Wednesday, January 26, 2011

Lower Suwannee Waterfowl, Part 1

Years ago, when boning up for my new job as Staff Specialist for Migratory Bird Research in the Fish and Wildlife Service, I quickly learned that Florida is not a hotspot for wintering ducks, geese, or swans. 

Now that we live in north Florida, we occasionally see wood ducks and mottled ducks, both year-round residents. The only snowbirds we have routinely noted are small rafts of lesser scaup, seen near Cedar Key, and frequent and abundant hooded mergansers on freshwater ponds around Gainesville.

An exception was our sighting on a freshwater pond on the Lower Suwannee NWR of what in the distance appeared to be pintails. They stayed far enough away to make identification difficult. One did come close enough for us to take a fuzzy photo, which appeared to confirm the identification. Still other photos kindly provided by Tom Liebert revealed at least two additional species. I will post information about them later, when identifications have been confirmed. Meanwhile, I hope that others will add their observations.

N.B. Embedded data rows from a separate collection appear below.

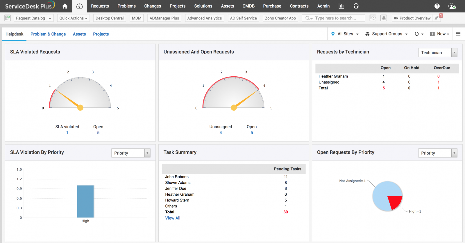Expand the All Sites dropdown
The width and height of the screenshot is (465, 243).
(x=345, y=34)
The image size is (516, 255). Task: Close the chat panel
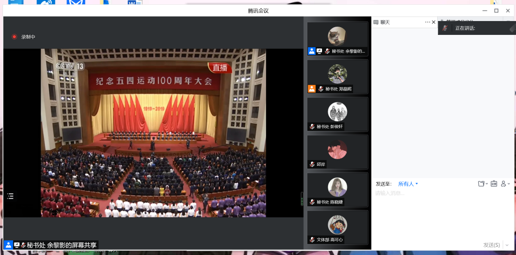tap(434, 22)
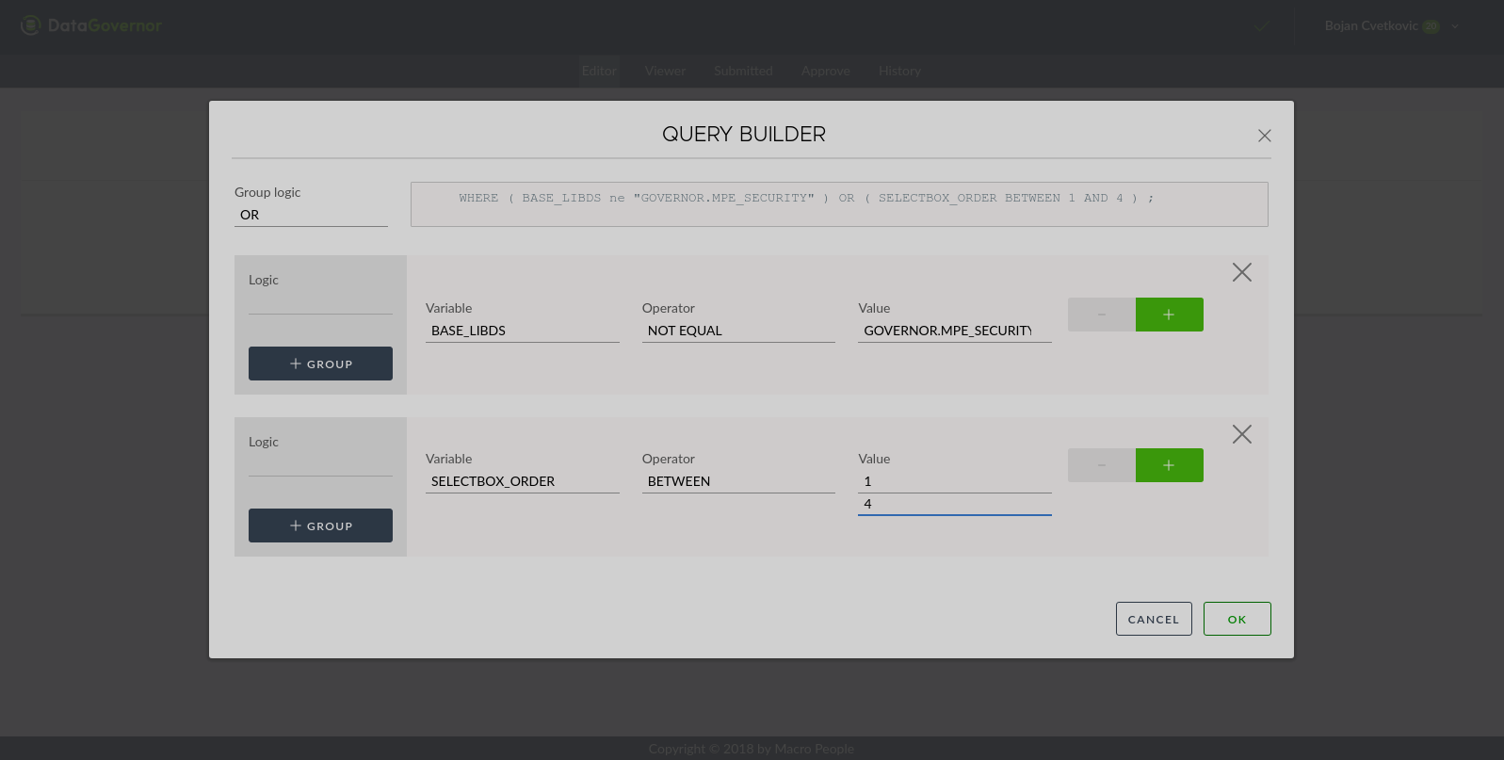The width and height of the screenshot is (1504, 760).
Task: Open the Group logic OR dropdown
Action: coord(311,215)
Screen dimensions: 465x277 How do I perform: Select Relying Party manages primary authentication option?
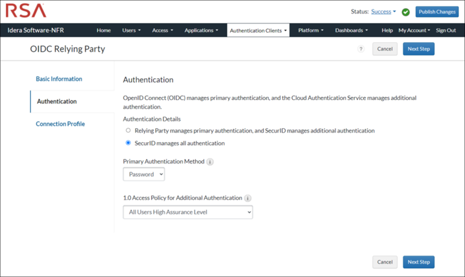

Freshwaer pond on the refuge; zoom in to see what we believe is a pintail
A glance at the FWS graphics below offers clues why Florida is not more important for wintering waterfowl. The species breeding abundantly in the Prairie Pothole region--the continent's "duck factory"--winter in the lower Mississippi region. Lesser numbers breed in the northeast, and most winter along the mid-Atlantic coast.

Mississippi Flyway
Atlantic Flyway

1 comment:

  1. The promised Lower Suwannee Waterfowl, Part 2 may not be forthcoming soon. I visited the pond last week, and where weeks before there had been hundreds of birds including waterfowl, only a single great egret was to be seen.